(REQUIRED TASK)
Copy every one of the following items word for word, leaving out the pictures.

[Items for locating words and elements]
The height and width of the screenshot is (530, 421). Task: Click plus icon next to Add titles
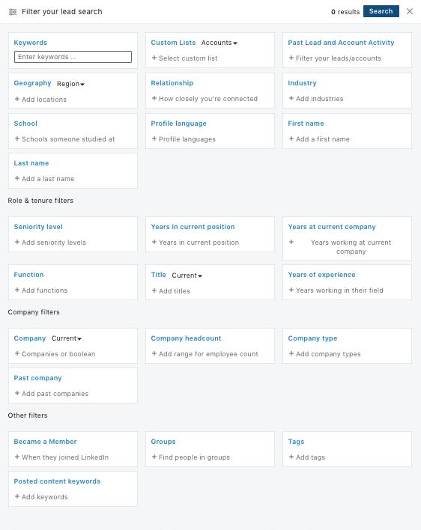pos(154,290)
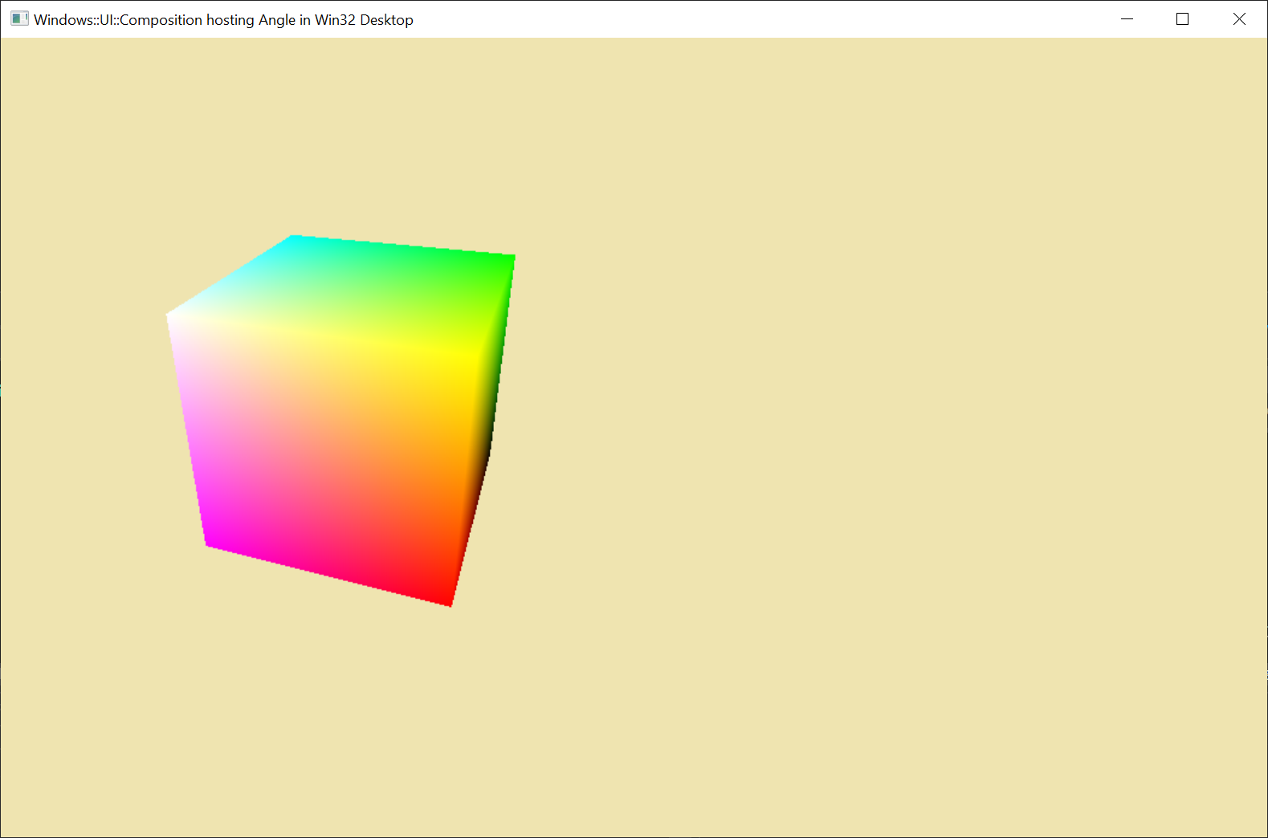Click the bright green corner of the cube
Image resolution: width=1268 pixels, height=838 pixels.
(x=509, y=259)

(WRITTEN RESPONSE)
The height and width of the screenshot is (530, 421). Task: Click plus icon next to Add titles
pos(154,290)
Click the bright green corner of the cube
Image resolution: width=1268 pixels, height=838 pixels.
(x=509, y=259)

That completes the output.